**EXCERPTED TEXT:**
Apollo received positive reviews from critics. Motolani Alake of Pulse Nigeria described Apollo as "more sonically and topically diverse" than his debut, adding that "if Laughter, Tears and Goosebumps was his battle cry… Apollo is his victory parade", and called it "another solid body of work… not exceptional, but very good", rating it 7.6/10. Jerry Chiemeke of Afrocritik said that it "falls short" in production compared to Laughter, Tears and Goosebumps but "the penmanship can hardly be faulted", adding that calling it a "sophomore slump would be reaching", and rated it 6.8/10.

**DATA ENTRIES:**
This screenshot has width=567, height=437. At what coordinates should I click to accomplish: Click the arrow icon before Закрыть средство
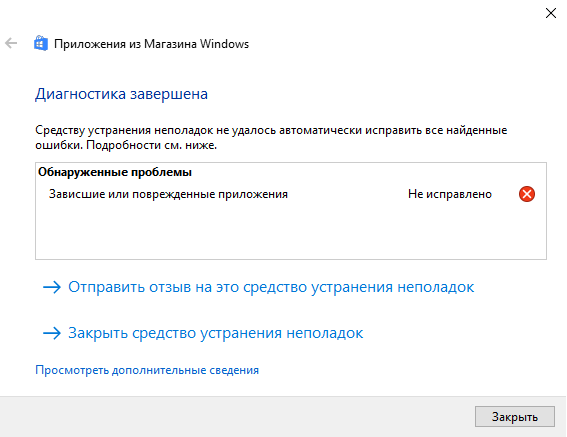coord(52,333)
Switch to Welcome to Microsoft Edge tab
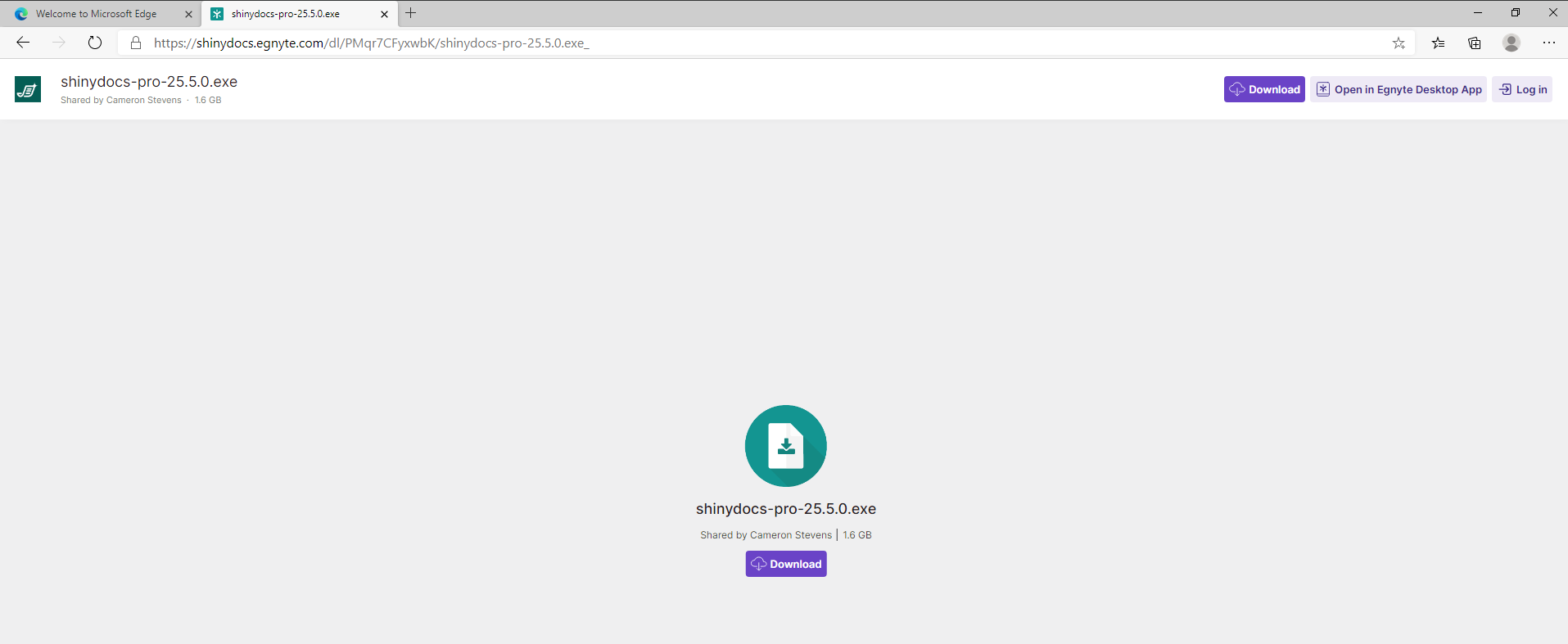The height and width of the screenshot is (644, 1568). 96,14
* * *
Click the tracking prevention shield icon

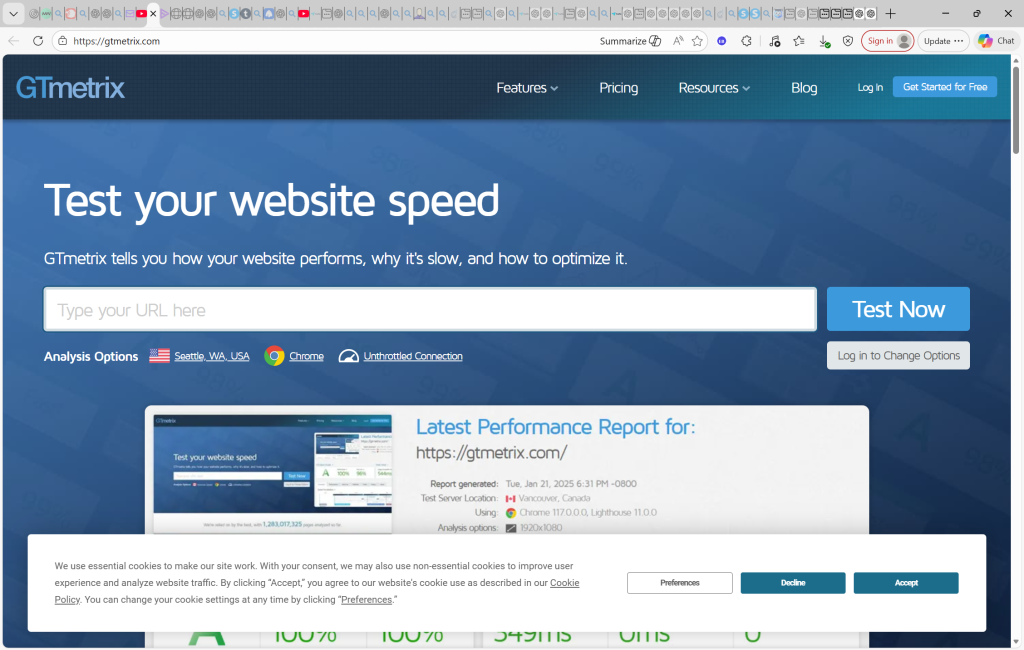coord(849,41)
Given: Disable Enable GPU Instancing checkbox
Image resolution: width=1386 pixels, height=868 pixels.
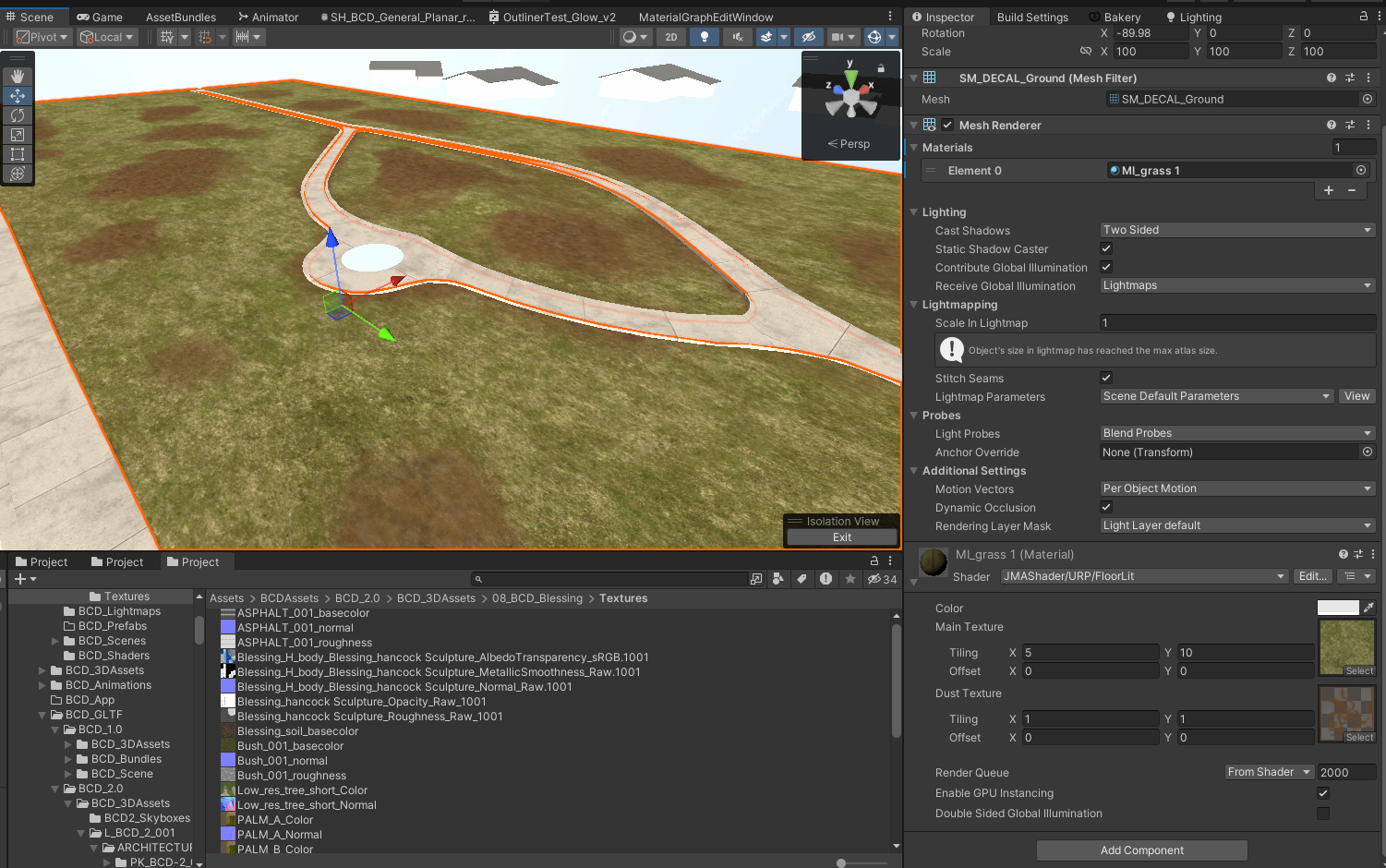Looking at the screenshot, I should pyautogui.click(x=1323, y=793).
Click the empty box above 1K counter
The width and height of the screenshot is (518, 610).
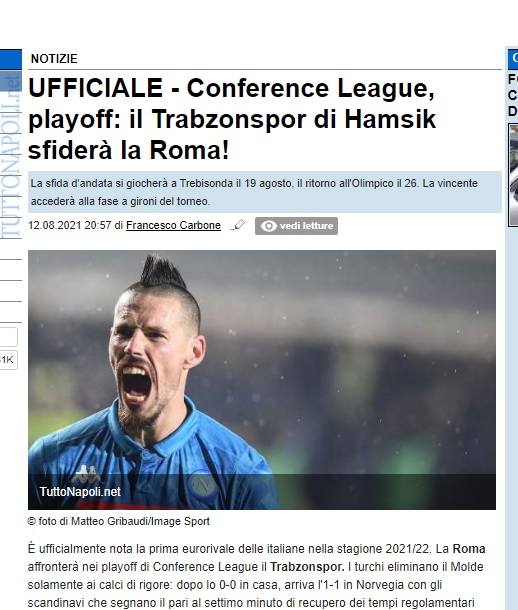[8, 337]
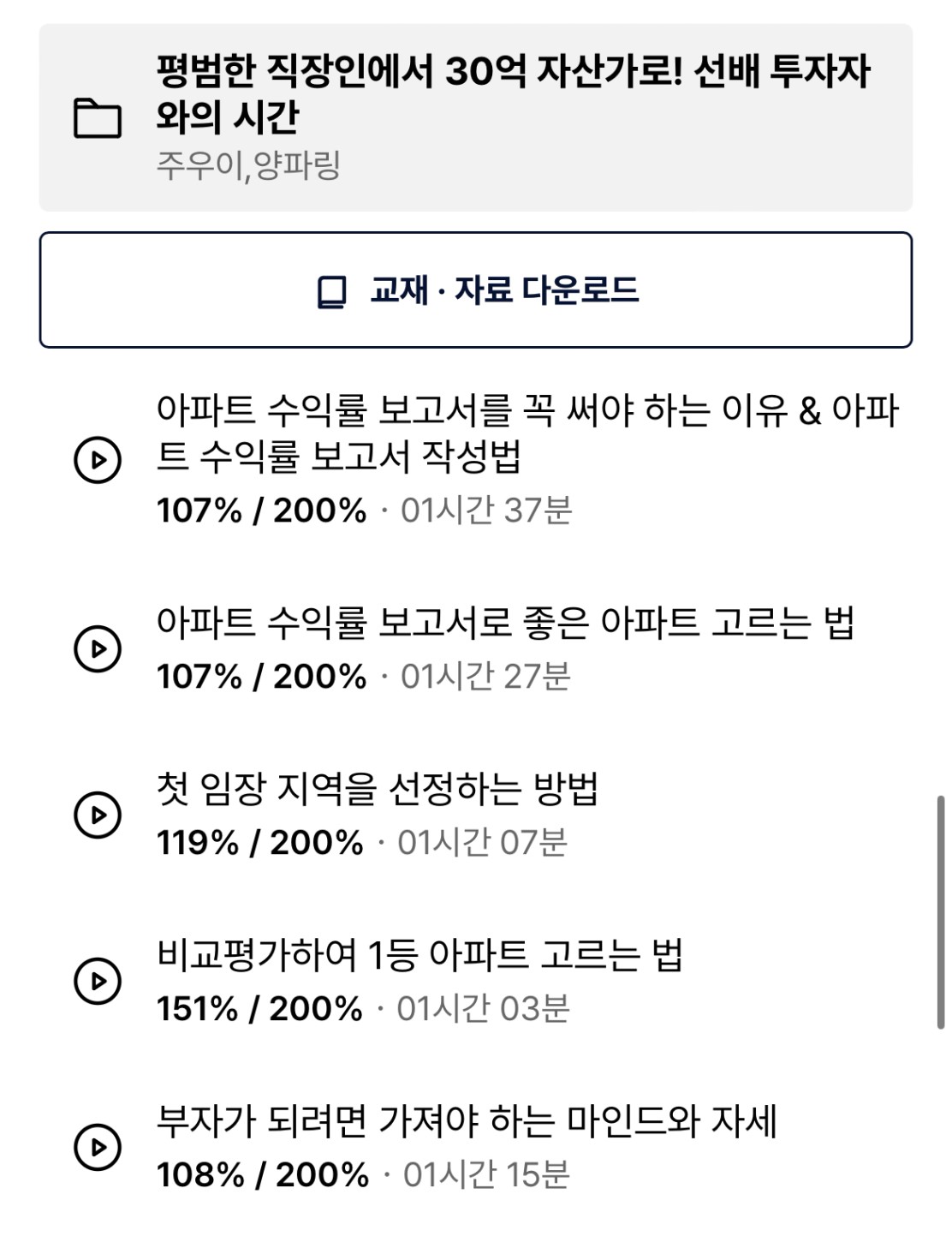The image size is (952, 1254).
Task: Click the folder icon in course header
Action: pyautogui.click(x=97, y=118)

**REQUIRED TASKS:**
- 1) List every phrase that appears inside quotation marks in the Apollo reviews text.
- 2) Please return the Apollo reviews text between "Apollo received positive" and "rated it 6.8/10.", inclusive.
The items play no role in what is asked here.

**WORKED SOLUTIONS:**
- 1)
"more sonically and topically diverse"
"if Laughter, Tears and Goosebumps was his battle cry… Apollo is his victory parade"
"another solid body of work… not exceptional, but very good"
"falls short"
"the penmanship can hardly be faulted"
"sophomore slump would be reaching"

- 2)
Apollo received positive reviews from critics. Motolani Alake of Pulse Nigeria described Apollo as "more sonically and topically diverse" than his debut, adding that "if Laughter, Tears and Goosebumps was his battle cry… Apollo is his victory parade", and called it "another solid body of work… not exceptional, but very good", rating it 7.6/10. Jerry Chiemeke of Afrocritik said that it "falls short" in production compared to Laughter, Tears and Goosebumps but "the penmanship can hardly be faulted", adding that calling it a "sophomore slump would be reaching", and rated it 6.8/10.